Poorly Designed CIA Websites Likely Got Spies Killed

In a new report, Citizen Lab, a University of Toronto laboratory “focusing on research, development, and high-level strategic policy and legal engagement at the intersection of information and communication technologies, human rights, and global security”, identified a network of 885 websites which the CIA used to covertly communicate with spies abroad. However, the sites were designed in an extremely flawed manner and likely enabled the Chinese and Iranian regimes to easily detect and capture individuals spying for the United States. The weakness of the network may be a key reason behind China’s success in neutralizing the US spy network in China in 2011-2012.

One example of these compromised CIA websites is Iraniangoals.com – a website disguised as a soccer blog. The search box at the bottom of the page right above the ads was actually a hidden password field. If the correct password was inputted, a chat box would open up which the undercover spy could use to talk directly with their CIA handler. Each spy had their own personal website.

Screen capture of archived Iraniangoals.com site

However, the websites were deeply flawed. Forgiving the dated graphic design of the website, one would find that typing into the search box would immediately reveal it is a password prompt by concealing the characters being typed and the word “password” was even used directly in the source code.
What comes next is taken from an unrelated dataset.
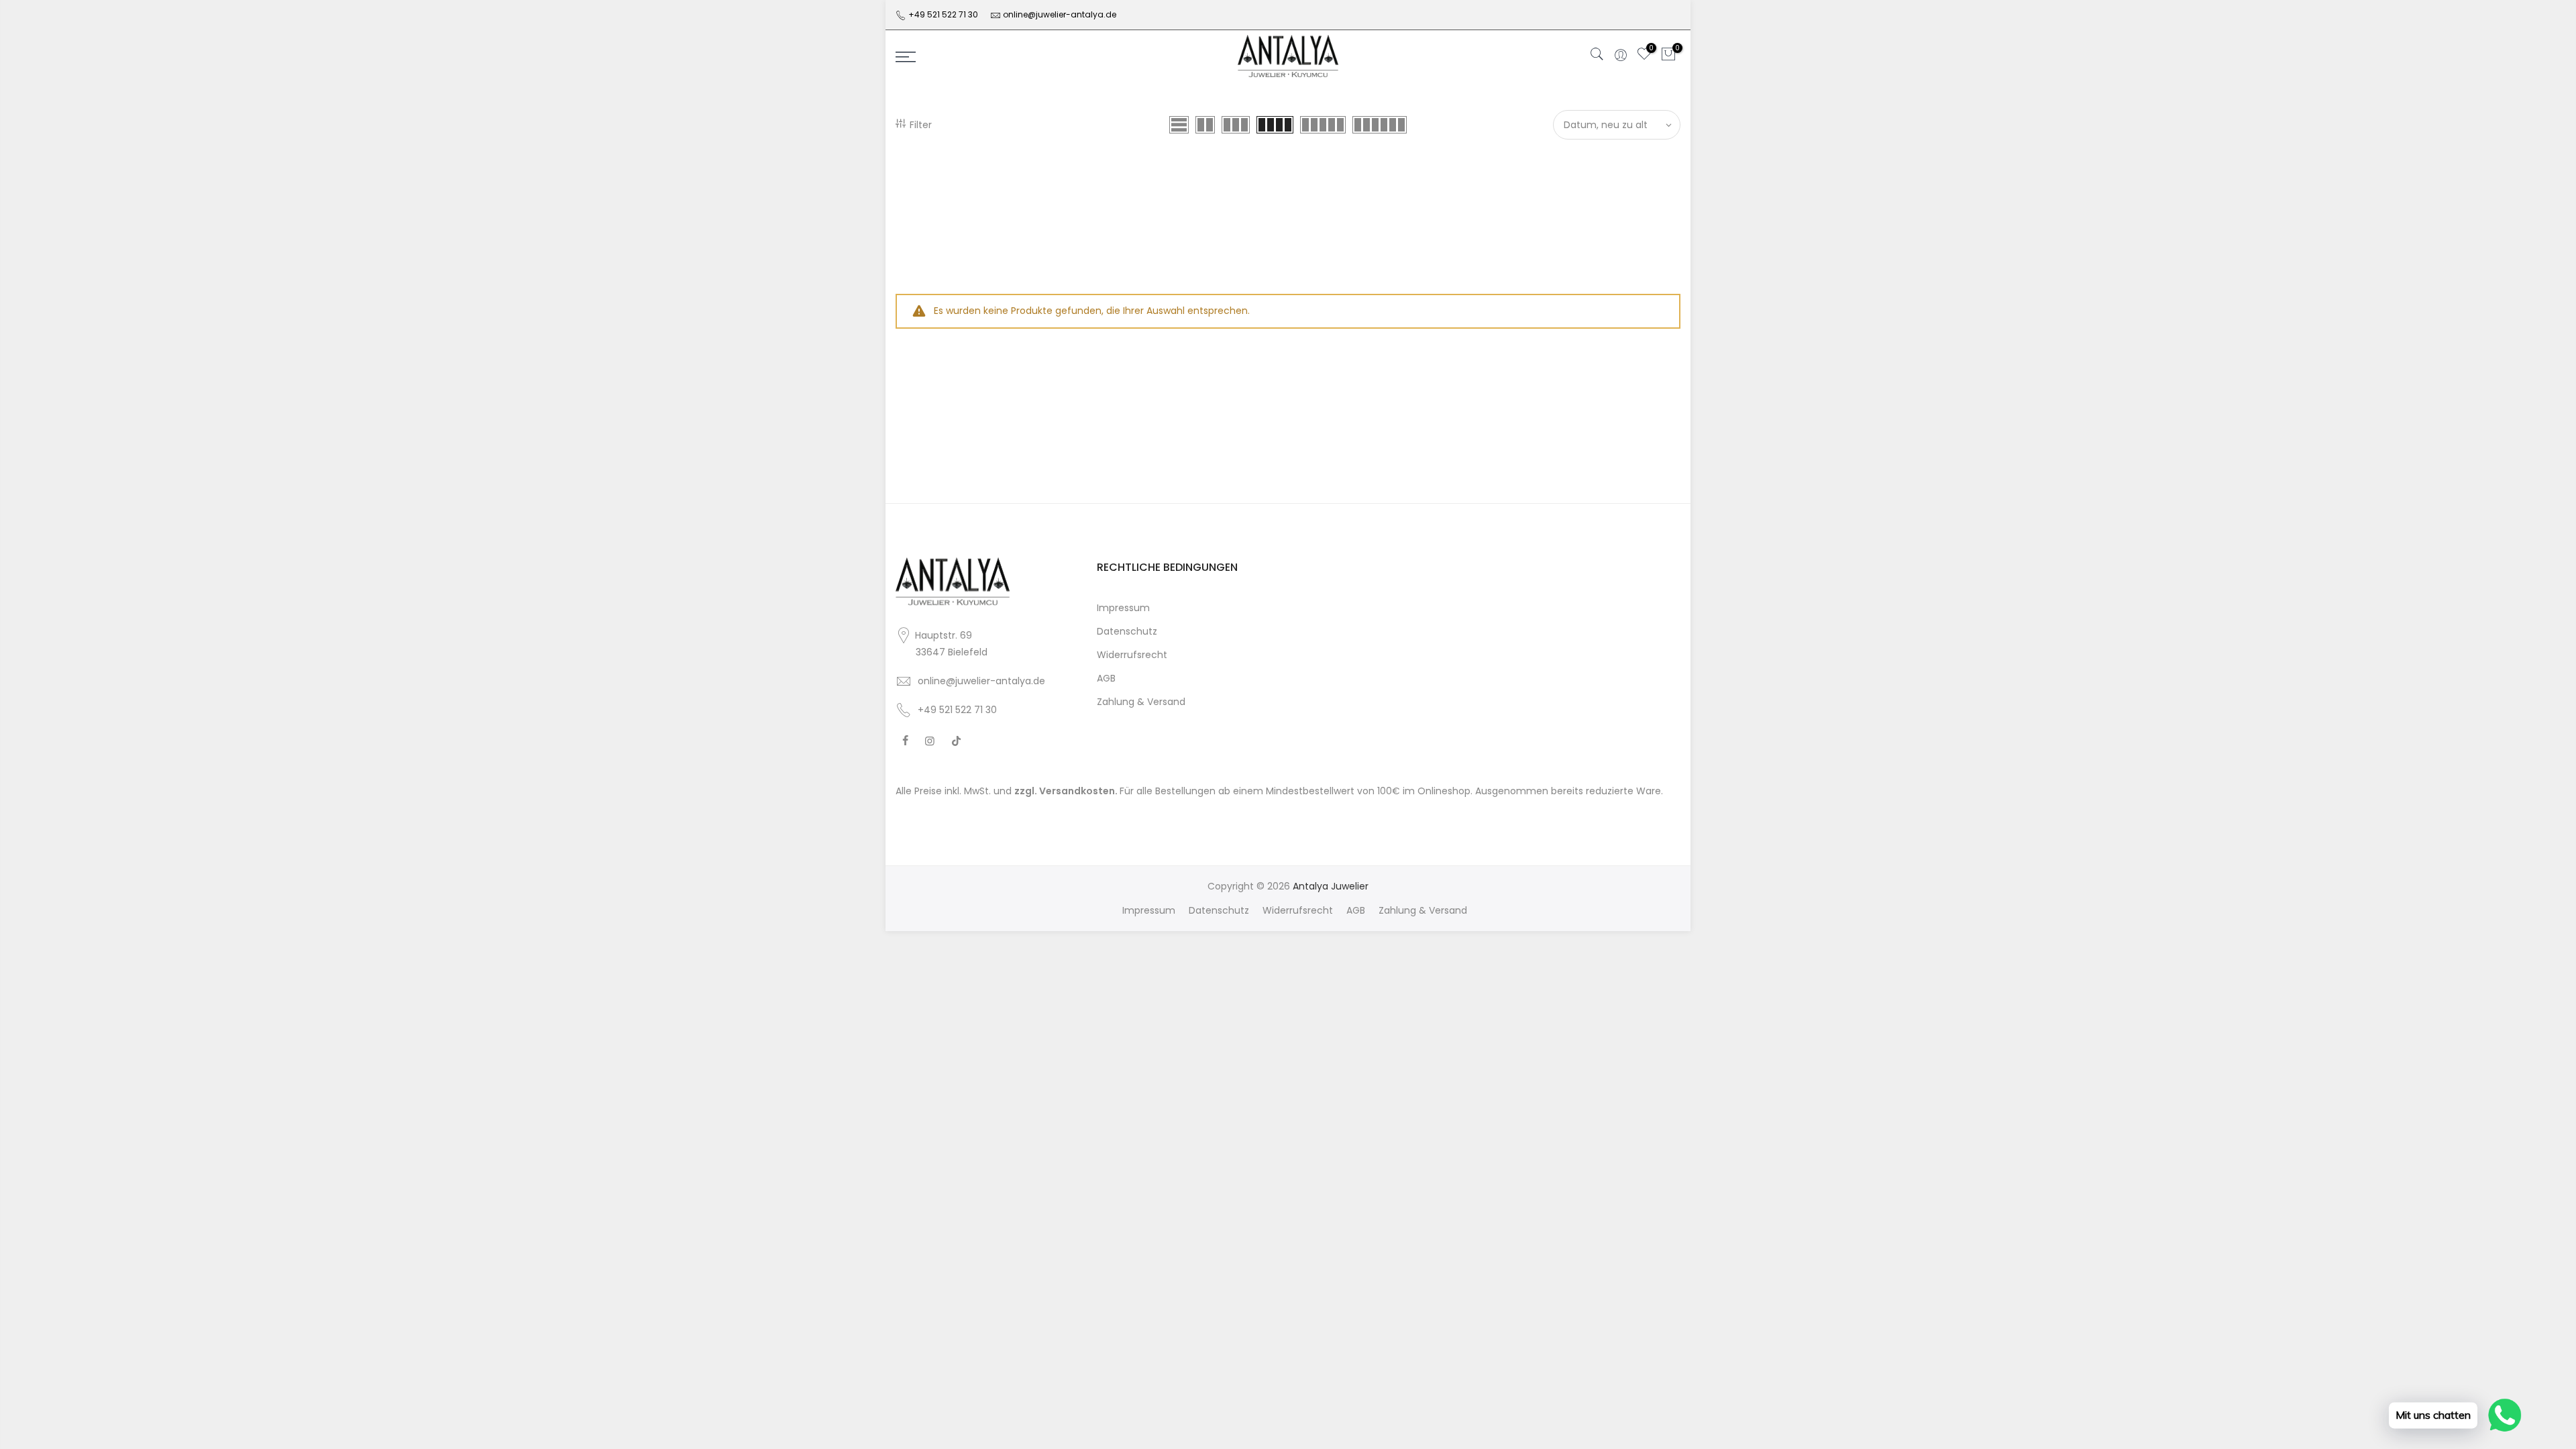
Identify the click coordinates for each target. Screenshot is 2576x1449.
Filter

Even more importantly, the CIA used hundreds of near-identical websites. While they were themed to anything from fitness blogs to musical blogs, they all used the same basic design. The password prompt was always at the bottom of the page disguised as a search bar, similar design elements were used across websites, and the source code was similar. Moreover, the websites were hosted on sequential IP addresses. In other words, once a single CIA undercover website was identified it was extremely easy for government programmers to identify other CIA websites and then catch American spies.

9Examples of CIA-designed websites identified by YouTuber Seytonic

Citizen Lab identified CIA-linked websites of this type in 27 different languages and apparently configured for spies in at least 36 countries. It is extremely unlikely that the CIA still uses this type of communications; it was likely abandoned around 2013.